Increasingly, decentralised solutions are finding a way to plug the gaps left by centralized systems across sectors. These solutions offer shorter turnaround times for new setups (e.g., one or two weeks to set up a new solar energy-based micro-utility), and better control over the maintenance and quality of service provided (e.g., through closer engagement and accountability within the local community).

Ecosystem-level challenges

However, private sector efforts face several ecosystem-level challenges that increase business risk and make it difficult to scale delivery. Financing from formal institutions is scarce due to the associated business risks. Limited regulatory controls lead to sub-quality products and cheaper substitutes. The policy environment is uncertain--for example, the future of water kiosks remains uncertain if government pipelines are extended or a tariff ceiling is enforced.

Customer behaviour towards utilities poses further challenges. Field research conducted by Dalberg covering households, service providers and government institutions in Asia, Africa and Latin America throws up a consistent finding: People consider basic services such as water, sanitation and electricity as core government mandates and expect the government to provide and subsidise them.

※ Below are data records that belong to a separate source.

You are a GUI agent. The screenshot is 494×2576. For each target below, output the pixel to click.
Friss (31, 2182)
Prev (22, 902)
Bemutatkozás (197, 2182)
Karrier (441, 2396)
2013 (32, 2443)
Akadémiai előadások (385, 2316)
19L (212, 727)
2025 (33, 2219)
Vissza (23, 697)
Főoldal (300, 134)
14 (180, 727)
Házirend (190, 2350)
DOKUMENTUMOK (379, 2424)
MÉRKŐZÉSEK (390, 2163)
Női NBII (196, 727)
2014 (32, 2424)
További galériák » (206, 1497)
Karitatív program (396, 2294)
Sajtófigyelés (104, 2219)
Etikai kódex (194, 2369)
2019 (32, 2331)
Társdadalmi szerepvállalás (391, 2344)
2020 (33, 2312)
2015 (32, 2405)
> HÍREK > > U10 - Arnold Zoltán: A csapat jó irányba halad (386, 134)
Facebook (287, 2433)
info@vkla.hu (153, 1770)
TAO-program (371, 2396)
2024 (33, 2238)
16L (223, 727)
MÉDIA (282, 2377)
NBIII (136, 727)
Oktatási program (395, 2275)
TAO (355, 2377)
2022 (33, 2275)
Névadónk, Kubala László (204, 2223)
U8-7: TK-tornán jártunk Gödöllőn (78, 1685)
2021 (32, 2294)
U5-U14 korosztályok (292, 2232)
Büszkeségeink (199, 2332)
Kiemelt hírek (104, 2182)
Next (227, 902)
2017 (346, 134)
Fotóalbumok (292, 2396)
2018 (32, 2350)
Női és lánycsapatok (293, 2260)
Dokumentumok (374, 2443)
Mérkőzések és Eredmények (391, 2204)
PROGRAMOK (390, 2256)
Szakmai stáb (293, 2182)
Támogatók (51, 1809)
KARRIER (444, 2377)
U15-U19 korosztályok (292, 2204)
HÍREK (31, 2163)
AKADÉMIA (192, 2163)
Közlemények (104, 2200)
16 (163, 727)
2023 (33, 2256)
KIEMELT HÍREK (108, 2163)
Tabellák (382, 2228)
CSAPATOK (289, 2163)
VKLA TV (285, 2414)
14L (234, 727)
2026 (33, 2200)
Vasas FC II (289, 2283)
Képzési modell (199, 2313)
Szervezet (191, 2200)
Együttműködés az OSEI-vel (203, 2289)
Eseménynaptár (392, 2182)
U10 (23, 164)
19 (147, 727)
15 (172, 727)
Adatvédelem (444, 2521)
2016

Therefore, services delivered through decentralised models are not readily accepted. Decentralised service providers face the enormous task of creating a market for their services, while also running and growing their businesses sustainably in a challenging environment.

Designing an optimal mix

How then to design an appropriate mix of centralised and decentralised solutions to ensure universal access to basic services?

Three elements are essential. First, there must be a clear strategy based on complementarities and substitution. For example, delineating the role for mini-utilities in scenarios where centralised government services are present and where they are not.

Second, the operating framework must be clear. For instance, laying out policy and regulatory regimes for decentralised mini-grids will remove business uncertainty and fuel more private investment.

Third, the perspective has to be user-centric and committed to minimum standards, allowing public officials the freedom to stitch together a solution. For example, setting the benchmarks for service levels for faecal sludge management but empowering and encouraging panchayats and urban local bodies to engage the private sector to deliver services.

Update: The story has been updated to include the World Bank's estimate of the number of Indians living without access to safe drinking water.

(Bhatnagar is an Associate Partner and Goyal a Senior Project Manager at Dalberg, a global strategy and policy advisory firm focused on social impact.)